**Exercise prompt:**
Pictures do not belong in the copy. Return all of the entries exactly.

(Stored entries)
# # # # # # #

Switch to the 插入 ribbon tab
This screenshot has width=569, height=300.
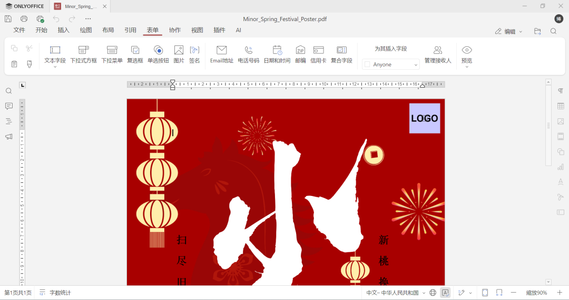[64, 30]
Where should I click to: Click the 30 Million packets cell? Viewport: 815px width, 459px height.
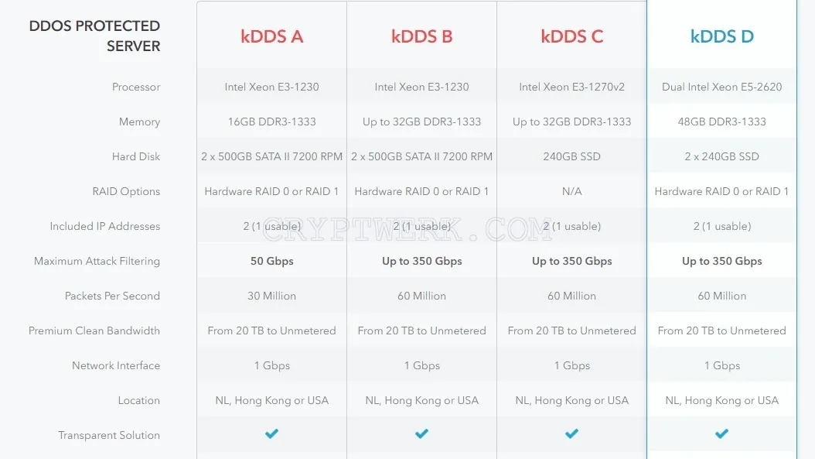tap(272, 296)
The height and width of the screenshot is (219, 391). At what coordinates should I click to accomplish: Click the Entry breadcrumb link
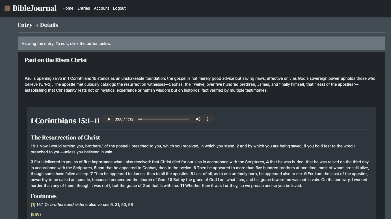click(x=25, y=25)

# # # # # # #

**Completed exercise:**
Switch to the 插入 ribbon tab
This screenshot has width=569, height=300.
[64, 30]
Where should I click to: Click the 30 Million packets cell? Viewport: 815px width, 459px height.
tap(272, 296)
The height and width of the screenshot is (219, 391). At what coordinates should I click to accomplish: Click the Entry breadcrumb link
click(x=25, y=25)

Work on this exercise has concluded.